|Molecular Vision 2001;
Received 22 August 2000 | Accepted 2 February 2001 | Published 8 February 2001
Characterization of Corn1 mice: Alteration of epithelial and stromal cell gene expression
I-Jong Wang,1 Candace W.-C. Kao,1 Chia-Yang
Liu,1 Shizuya Saika,1 Patsy M. Nishina,2 John P.
Sundberg,2 Richard S. Smith,2
Winston W.-Y. Kao1
1Department of Ophthalmology, University of Cincinnati, Cincinnati, OH; 2The Jackson Laboratory, Bar Harbor, ME
Correspondence to: Winston W.-Y. Kao, Department of Ophthalmology, University of Cincinnati, Eden and Bethesda Avenue, Cincinnati, OH, 45267-0527; Phone: (513) 558-2802; FAX: (513) 558-3108; email: email@example.com
Purpose: Corn1 is an autosomal recessive mutation characterized by corneal epithelial hyperplasia and stromal neovascularization. The aim of the present study is to examine the expression patterns of specific epithelial and stromal proteins in corn/corn1 mutant mice.

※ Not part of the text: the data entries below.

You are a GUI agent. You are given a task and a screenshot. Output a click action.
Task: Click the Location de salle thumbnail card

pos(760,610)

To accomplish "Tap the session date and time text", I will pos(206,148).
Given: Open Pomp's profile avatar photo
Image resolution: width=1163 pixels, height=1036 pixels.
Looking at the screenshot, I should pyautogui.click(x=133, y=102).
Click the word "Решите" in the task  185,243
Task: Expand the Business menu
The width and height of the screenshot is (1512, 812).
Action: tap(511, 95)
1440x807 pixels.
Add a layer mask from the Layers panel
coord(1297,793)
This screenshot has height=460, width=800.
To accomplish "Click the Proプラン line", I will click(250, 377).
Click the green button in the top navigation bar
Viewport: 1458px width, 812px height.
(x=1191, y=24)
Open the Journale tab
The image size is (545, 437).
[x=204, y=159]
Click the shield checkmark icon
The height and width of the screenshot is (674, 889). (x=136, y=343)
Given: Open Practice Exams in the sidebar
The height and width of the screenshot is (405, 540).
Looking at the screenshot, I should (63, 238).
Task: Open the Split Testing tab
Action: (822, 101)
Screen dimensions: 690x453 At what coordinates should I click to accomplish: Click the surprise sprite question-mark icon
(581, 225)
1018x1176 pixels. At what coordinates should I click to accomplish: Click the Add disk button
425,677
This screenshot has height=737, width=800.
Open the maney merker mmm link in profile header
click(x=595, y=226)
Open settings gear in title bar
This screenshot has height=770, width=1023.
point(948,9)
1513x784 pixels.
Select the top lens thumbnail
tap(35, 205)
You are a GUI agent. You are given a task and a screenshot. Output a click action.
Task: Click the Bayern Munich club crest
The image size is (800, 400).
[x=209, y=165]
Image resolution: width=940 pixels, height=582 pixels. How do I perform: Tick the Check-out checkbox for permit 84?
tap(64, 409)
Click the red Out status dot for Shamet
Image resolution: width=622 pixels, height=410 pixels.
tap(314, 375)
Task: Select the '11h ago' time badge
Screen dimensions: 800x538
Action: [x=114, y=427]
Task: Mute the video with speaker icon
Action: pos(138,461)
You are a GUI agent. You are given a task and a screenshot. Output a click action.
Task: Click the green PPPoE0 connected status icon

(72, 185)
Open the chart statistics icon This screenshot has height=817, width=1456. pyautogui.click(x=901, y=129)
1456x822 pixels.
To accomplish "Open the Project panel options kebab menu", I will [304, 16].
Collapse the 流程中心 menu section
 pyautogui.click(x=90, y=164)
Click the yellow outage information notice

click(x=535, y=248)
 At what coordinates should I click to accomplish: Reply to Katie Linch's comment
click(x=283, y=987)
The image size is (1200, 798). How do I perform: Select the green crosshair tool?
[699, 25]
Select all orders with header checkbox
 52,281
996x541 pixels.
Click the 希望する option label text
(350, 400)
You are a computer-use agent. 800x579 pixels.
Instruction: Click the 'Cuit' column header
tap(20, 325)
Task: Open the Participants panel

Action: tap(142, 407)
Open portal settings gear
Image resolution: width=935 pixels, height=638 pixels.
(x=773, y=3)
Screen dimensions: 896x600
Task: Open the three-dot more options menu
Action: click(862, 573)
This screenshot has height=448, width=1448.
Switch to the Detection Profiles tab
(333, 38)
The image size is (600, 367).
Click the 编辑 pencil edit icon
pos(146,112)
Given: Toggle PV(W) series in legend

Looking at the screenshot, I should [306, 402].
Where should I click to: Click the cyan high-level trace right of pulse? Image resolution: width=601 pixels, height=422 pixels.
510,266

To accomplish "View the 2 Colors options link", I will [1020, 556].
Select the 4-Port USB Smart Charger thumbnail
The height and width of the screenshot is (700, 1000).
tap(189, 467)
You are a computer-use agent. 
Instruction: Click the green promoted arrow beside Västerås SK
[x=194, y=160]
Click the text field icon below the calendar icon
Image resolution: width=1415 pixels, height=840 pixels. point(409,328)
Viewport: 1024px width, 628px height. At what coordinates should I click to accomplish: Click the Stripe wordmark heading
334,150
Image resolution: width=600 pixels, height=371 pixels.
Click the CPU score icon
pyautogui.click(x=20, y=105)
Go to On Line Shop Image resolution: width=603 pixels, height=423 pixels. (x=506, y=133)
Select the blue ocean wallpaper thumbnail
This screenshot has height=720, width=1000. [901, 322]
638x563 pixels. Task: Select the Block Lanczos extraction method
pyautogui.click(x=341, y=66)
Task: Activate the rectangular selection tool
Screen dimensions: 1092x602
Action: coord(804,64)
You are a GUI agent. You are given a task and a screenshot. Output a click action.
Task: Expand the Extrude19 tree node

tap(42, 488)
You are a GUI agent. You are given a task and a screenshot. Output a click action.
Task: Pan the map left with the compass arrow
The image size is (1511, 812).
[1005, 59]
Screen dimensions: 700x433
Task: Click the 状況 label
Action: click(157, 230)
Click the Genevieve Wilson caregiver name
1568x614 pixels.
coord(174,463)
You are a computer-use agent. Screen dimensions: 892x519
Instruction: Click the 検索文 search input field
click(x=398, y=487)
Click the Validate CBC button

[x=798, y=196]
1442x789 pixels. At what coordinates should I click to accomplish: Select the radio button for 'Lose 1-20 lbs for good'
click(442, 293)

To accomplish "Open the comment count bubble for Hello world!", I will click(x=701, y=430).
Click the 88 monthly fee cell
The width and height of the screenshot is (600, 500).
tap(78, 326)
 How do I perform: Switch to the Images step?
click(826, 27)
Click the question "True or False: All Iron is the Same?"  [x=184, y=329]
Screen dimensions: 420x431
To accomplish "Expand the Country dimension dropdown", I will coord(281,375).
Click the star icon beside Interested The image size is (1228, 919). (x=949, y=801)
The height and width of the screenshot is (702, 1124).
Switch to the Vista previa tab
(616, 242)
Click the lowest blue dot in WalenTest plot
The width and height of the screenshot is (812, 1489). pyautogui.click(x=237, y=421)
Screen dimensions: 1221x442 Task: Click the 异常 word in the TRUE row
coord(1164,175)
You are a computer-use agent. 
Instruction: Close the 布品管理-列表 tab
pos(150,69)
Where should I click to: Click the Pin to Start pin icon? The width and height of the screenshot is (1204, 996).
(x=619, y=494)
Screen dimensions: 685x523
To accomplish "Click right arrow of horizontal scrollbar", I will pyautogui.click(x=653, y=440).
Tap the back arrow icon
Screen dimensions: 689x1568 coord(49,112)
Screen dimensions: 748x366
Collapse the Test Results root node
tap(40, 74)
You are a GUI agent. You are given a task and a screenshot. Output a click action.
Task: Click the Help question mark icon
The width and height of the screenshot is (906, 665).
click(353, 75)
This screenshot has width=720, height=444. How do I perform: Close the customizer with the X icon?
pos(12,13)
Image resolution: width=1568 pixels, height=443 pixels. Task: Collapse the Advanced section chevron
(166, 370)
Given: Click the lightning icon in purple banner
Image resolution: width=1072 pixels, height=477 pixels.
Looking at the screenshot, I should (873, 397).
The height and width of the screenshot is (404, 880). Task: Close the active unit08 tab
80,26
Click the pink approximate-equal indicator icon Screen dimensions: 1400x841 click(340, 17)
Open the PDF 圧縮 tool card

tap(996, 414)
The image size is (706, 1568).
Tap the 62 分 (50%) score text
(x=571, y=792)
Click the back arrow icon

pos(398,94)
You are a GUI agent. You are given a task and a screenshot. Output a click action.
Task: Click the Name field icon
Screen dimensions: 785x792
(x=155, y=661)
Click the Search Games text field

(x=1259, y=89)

Methods: Immunohistochemistry with antibodies directed against keratins 1, 4, 5, 12, and 14 as well as loricrin, filaggrin, and involucrin were performed in corn1/corn1 and wild type, A.By/SnJ strain, mice at 4 weeks of age. Western blot hybridization was performed to confirm the presence of involucrin in corneas. In situ and northern blot hybridization were used to evaluate the expression of keratin 12, lumican, and keratocan in these mice.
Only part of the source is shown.